Poisoning Attacks to Graph-Based Recommender Systems

TL;DR

This paper systematically studies poisoning attacks on graph-based recommender systems, formulating an optimization approach to effectively inject fake user data and significantly influence recommendations.

Contribution

The work introduces an optimization-based method tailored for poisoning attacks on graph-based recommender systems, filling a gap in existing research.

Findings

Our attack outperforms existing methods in effectiveness.

Injecting 1% fake users can increase recommendations for a target item by 580 times.

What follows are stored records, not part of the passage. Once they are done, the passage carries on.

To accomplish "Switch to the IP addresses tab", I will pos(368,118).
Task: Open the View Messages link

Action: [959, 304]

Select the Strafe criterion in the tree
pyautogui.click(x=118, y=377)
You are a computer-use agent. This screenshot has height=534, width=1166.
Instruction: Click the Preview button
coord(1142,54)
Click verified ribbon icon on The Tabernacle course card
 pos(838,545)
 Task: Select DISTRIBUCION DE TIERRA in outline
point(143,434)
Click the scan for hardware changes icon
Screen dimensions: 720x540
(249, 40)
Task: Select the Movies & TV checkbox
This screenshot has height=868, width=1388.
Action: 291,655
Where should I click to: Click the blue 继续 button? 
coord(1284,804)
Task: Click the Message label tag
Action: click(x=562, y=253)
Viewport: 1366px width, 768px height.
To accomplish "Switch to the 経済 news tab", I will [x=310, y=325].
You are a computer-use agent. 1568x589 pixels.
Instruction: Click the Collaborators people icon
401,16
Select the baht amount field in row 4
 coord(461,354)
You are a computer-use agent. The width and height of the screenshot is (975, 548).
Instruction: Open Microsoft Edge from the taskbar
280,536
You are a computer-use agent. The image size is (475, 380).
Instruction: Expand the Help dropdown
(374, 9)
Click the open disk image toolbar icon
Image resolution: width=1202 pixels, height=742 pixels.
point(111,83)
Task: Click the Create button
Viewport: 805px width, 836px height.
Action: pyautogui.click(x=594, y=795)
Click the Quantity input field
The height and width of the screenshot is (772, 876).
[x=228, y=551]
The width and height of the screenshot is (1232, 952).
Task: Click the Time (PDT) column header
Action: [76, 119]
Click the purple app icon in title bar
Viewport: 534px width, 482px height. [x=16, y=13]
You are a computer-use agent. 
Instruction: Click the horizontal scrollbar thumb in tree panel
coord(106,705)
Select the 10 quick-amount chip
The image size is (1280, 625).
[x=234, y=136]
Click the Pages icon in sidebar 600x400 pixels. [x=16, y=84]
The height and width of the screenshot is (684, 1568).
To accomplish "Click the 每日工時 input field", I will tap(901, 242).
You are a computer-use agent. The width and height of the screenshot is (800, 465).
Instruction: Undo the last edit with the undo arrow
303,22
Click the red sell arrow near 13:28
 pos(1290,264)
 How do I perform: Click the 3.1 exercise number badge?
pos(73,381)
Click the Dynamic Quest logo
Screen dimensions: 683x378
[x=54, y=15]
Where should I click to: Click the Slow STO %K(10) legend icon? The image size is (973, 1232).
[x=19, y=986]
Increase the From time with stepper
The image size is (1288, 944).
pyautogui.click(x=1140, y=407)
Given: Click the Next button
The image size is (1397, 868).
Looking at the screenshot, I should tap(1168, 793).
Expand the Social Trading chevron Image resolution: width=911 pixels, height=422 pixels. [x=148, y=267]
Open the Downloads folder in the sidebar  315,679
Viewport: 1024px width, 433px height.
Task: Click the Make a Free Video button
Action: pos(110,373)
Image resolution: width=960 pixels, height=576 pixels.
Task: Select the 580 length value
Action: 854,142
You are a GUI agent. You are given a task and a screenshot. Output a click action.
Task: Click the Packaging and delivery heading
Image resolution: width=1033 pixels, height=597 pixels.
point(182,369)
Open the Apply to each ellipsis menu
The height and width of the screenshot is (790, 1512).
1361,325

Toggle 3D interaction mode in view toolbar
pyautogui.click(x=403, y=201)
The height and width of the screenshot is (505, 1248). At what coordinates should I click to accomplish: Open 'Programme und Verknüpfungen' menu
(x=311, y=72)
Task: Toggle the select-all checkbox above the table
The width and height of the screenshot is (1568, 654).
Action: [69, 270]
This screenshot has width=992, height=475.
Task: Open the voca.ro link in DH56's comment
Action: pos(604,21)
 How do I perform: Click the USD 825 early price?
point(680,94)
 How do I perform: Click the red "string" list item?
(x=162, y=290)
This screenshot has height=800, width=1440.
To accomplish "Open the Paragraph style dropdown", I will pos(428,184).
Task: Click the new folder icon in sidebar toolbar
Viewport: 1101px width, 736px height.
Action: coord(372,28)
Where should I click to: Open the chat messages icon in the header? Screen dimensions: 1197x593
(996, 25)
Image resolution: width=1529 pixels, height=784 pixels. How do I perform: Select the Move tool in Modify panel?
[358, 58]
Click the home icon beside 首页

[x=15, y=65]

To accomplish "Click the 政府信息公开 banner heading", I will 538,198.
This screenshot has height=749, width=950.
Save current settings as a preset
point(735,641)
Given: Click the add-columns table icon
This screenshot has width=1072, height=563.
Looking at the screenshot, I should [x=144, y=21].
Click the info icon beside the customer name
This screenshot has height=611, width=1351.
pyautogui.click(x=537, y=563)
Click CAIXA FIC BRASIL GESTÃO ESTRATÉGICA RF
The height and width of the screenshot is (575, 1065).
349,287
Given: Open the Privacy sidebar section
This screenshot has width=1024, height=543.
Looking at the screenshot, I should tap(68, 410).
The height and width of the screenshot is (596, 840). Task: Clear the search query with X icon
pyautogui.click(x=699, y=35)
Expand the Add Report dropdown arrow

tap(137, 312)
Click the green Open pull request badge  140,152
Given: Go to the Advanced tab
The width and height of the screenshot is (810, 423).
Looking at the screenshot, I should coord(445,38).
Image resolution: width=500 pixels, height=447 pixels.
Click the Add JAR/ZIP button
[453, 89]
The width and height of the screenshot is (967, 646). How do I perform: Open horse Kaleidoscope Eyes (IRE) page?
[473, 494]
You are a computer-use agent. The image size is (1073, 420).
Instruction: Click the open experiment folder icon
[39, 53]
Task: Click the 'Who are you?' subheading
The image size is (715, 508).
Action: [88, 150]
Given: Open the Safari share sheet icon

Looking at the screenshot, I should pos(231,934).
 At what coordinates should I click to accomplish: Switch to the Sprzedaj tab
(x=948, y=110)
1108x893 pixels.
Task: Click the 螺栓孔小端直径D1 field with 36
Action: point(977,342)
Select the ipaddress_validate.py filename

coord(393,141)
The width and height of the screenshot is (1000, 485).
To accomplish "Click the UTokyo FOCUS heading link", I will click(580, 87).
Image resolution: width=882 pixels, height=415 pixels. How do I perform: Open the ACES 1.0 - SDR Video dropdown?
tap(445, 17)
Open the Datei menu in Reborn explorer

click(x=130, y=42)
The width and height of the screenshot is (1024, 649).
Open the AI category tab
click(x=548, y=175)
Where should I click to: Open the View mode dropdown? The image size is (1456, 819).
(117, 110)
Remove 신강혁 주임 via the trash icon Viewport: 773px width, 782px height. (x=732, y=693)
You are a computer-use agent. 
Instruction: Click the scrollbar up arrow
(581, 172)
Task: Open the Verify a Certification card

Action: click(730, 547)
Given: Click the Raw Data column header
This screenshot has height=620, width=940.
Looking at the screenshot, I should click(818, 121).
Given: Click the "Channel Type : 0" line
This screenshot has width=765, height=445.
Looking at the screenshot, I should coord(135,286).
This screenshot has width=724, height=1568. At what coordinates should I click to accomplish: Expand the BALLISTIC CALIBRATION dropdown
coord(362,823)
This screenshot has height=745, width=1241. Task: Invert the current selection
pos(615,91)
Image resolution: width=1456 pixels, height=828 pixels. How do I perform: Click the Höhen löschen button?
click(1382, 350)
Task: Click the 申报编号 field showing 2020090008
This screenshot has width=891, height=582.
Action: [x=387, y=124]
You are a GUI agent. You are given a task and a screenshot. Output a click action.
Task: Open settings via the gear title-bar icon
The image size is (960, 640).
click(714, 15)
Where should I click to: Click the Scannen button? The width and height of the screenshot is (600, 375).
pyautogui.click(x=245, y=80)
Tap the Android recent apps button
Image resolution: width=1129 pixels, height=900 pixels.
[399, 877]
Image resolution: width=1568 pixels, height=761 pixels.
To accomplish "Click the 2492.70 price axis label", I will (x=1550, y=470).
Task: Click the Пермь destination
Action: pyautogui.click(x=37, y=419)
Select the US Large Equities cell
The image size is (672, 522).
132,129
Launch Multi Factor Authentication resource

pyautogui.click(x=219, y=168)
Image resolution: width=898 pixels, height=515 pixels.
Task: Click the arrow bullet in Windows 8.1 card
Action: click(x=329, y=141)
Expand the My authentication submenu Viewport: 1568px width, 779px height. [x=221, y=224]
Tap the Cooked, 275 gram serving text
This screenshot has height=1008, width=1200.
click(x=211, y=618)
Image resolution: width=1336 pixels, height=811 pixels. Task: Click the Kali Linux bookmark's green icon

The attack is effective across white-box, gray-box, and black-box settings.

Abstract

Recommender system is an important component of many web services to help users locate items that match their interests. Several studies showed that recommender systems are vulnerable to poisoning attacks, in which an attacker injects fake data to a given system such that the system makes recommendations as the attacker desires. However, these poisoning attacks are either agnostic to recommendation algorithms or optimized to recommender systems that are not graph-based. Like association-rule-based and matrix-factorization-based recommender systems, graph-based recommender system is also deployed in practice, e.g., eBay, Huawei App Store. However, how to design optimized poisoning attacks for graph-based recommender systems is still an open problem. In this work, we perform a systematic study on poisoning attacks to graph-based recommender systems. Due to limited resources and to avoid detection, we assume the number of fake users that can be injected into the system is bounded. The key challenge is how to assign rating scores to the fake users such that the target item is recommended to as many normal users as possible. To address the challenge, we formulate the poisoning attacks as an optimization problem, solving which determines the rating scores for the fake users. We also propose techniques to solve the optimization problem. We evaluate our attacks and compare them with existing attacks under white-box (recommendation algorithm and its parameters are known), gray-box (recommendation algorithm is known but its parameters are unknown), and black-box (recommendation algorithm is unknown) settings using two real-world datasets. Our results show that our attack is effective and outperforms existing attacks for graph-based recommender systems. For instance, when 1% fake users are injected, our attack can make a target item recommended to 580 times more normal users in certain scenarios.